### Task statement
Beginning with the line containing "Given: Click the Page Title input field", transcribe every line exactly down to the last one in the records below, and drop the pictures.

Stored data
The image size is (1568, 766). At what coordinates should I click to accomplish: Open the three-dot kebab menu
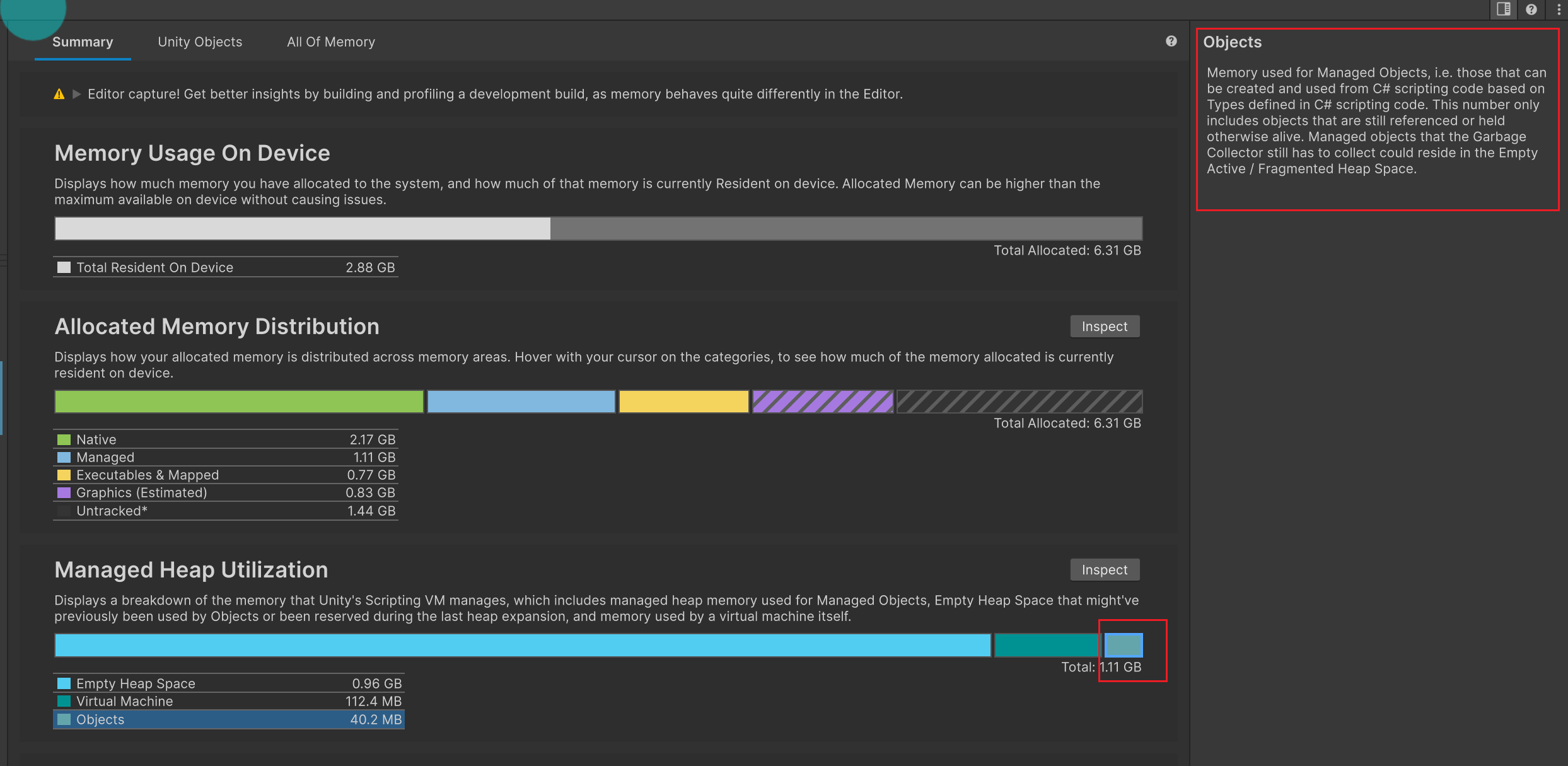click(1559, 9)
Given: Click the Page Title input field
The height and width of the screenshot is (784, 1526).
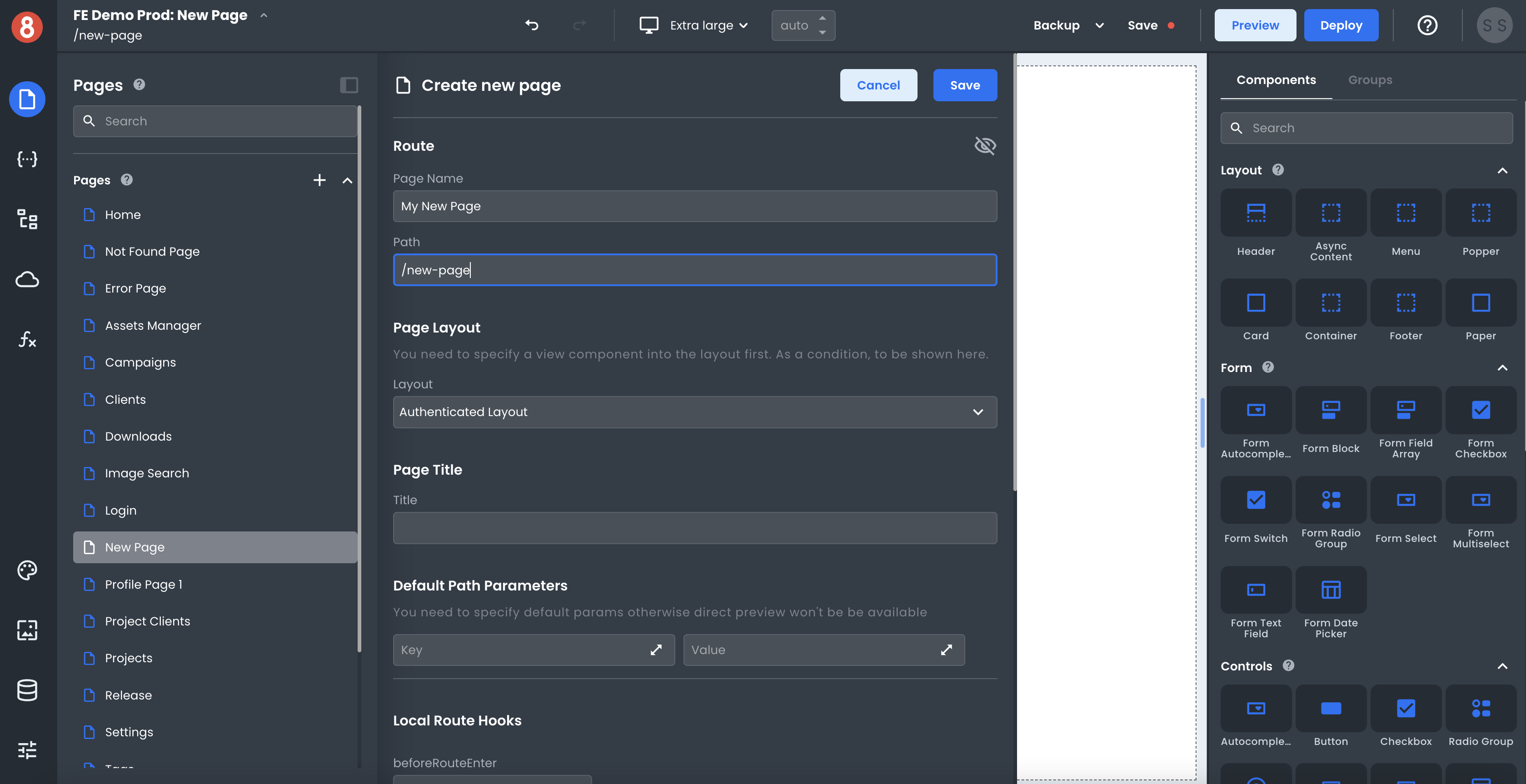Looking at the screenshot, I should tap(694, 528).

### Result below
Given: Click the Page Title input field
The height and width of the screenshot is (784, 1526).
Looking at the screenshot, I should tap(694, 528).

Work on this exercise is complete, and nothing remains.